WebnoteHappy Mini-Review
May 17th, 2006WebnoteHappy is a desktop bookmark management tool from Happy Apps. Author Luis de la Rosa has focused on making it easy to quickly add bookmarks from any browser, and give them a text note and tags if desired. The application also makes it easy to import and export a variety of formats.
I haven’t used the application with a particularly large set of bookmarks, but everything seems very snappy so far. I imported my Safari bookmarks, for what it’s worth, and it was almost instantaneous with no superfluous UI to slow me down. Searching is very quick and uses a Mail-style filtering and “by what criteria” type of interface. The application also supports “Smart Folders,” again with a very Mail-inspired configuration UI.
I like the notion of an independent desktop application for managing bookmarks. It takes ownership away from browser and online services, putting the user’s archival data in their own hands. With the flexibility to export back to the browser or services, it provides an excellent compromise of full ownership of data, while selectively participating in the social communities that one chooses to.
WebnoteHappy allows user to import from or export to del.icio.us, a popular social bookmarking site. But just like NetNewsWire in its recent 2.1 update, del.icio.us is supported to the exclusion of other services. I would like to see a more generic approach taken to “bookmark sharing” from desktop applications. As users choose from a variety of services for things like blogging, they also may choose from Furl, Digg, reddit, or many other services for their bookmarking needs. At least with WebnoteHappy, the verb is “Share” as opposed to NetNewsWire’s “Post to del.icio.us.” While the latter may be more explicit in the short term, the former leaves hope for future expansion of choices – perhaps even a plugin architecture for user-added sharing support.
AppleScript support is minimal and has some rough edges (in my experiments, I managed to crash WebnoteHappy), but establishes a decent baseline of functionality by exposing the “webnote” data model to scripters who want to examine it. If future releases build upon the existing dictionary to add verbs for things like “sharing” and “tagging,” the application could take on all new levels of functionality. For instance, lets say I want to put a subset of my saved bookmarks onto Del.Icio.Us, I might adopt a system where every such bookmark is tagged as “delicious.” Then I could write a script like this:
tell application "WebnoteHappy" set delNotes to every webnote whose tags contains "delicious" set newNotes to every webnote of delNotes whose tags does not contain "dpublished" share newNotes with bookmark service "Del.Icio.Us" add tag "dpublished" to webnotes of newNotes end tell
Such support would make it easy to periodically update arbitrary bookmarking services as I saw fit.

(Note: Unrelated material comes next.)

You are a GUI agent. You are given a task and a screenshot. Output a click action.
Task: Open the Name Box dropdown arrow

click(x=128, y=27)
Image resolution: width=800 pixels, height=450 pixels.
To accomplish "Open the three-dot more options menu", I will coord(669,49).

WebnoteHappy is a great 1.0 release, and embraces many of the design guidelines I like to harp on about (while failing to finish my own personal projects): very minimal preferences, a clearly focused problem domain, easy and intuitive to learn. Check it out!
May 17th, 2006 at 7:25 am
Good review. While the application looks well done, why would anyone pay $25 for a bookmark application? I think someone is being “optomistic”.
May 17th, 2006 at 7:36 am
Tony: I don’t know – who would pay $400 for a photo editing application? I think it’s possible that another price point might have been wiser, but who knows. If it’s useful to somebody and changes their life, they’ll pay for it. I think $25 is still in the “affordable” realm for most people buying software.
May 17th, 2006 at 2:34 pm
Tony: Even if it only sells 100 copies, thats quite a bit of money – especially since it’s built (I think) off of a WebnoteHappy Lite, so it probably shares a very common codebase and therefore didn’t require too much time to code. Mmmm, profit.
May 18th, 2006 at 6:24 am
I paid for it. And I don’t see why it’s weird.

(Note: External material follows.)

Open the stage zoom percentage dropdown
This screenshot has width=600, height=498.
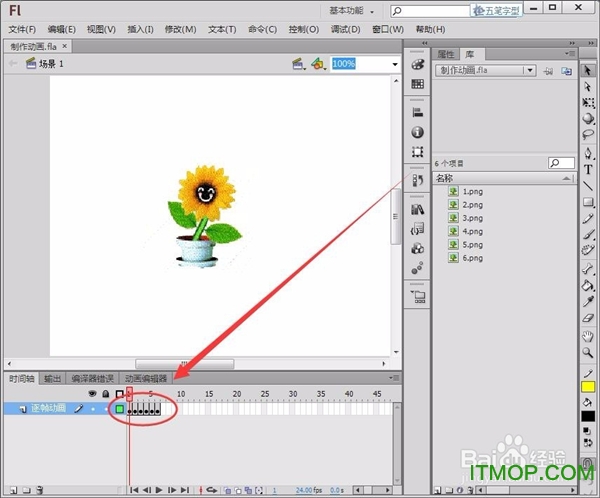[x=394, y=63]
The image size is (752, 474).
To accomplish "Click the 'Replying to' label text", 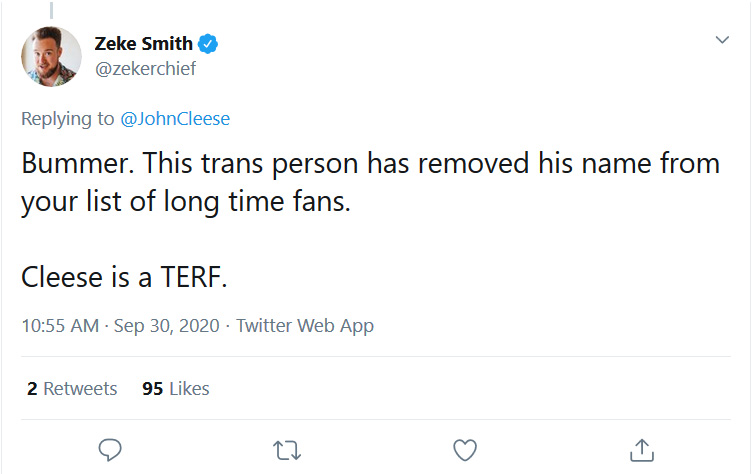I will click(68, 118).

I don’t know about you, but bookmarks are quite important in my workflow. Being able to tag them, search them efficiently, put them on delicious to be able to get them from everywhere, etc. with a nice UI is quite nice for me. Even at €20.
I already had thousands of bookmarks and had an hard time organizing them. And now, with rss, delicious etc. the number is increasing rapidly. Thanks to WNH I can handle them!
May 18th, 2006 at 9:58 am
Does it work with http://jots.com ?
June 1st, 2006 at 11:58 pm
While the application looks well done, why would anyone pay $25 for a bookmark application? I think someone is being “optomistic”.
25 bucks is not a lot for a well done application. Look around. It’s on the cheap side. Besides, why would anyone pay money for a bookmark manager assumes everyone has your needs. Bookmarks are much more important to me than manipulating photographs. So I use iPhoto. But I figure if someone is paying 400 for PS they must have different needs than I do.
I’m going to download it, and if I like it I’ll buy it (the light version might be good enough, but if it’s done well, I don’t mind helping someone make a living doing something they like).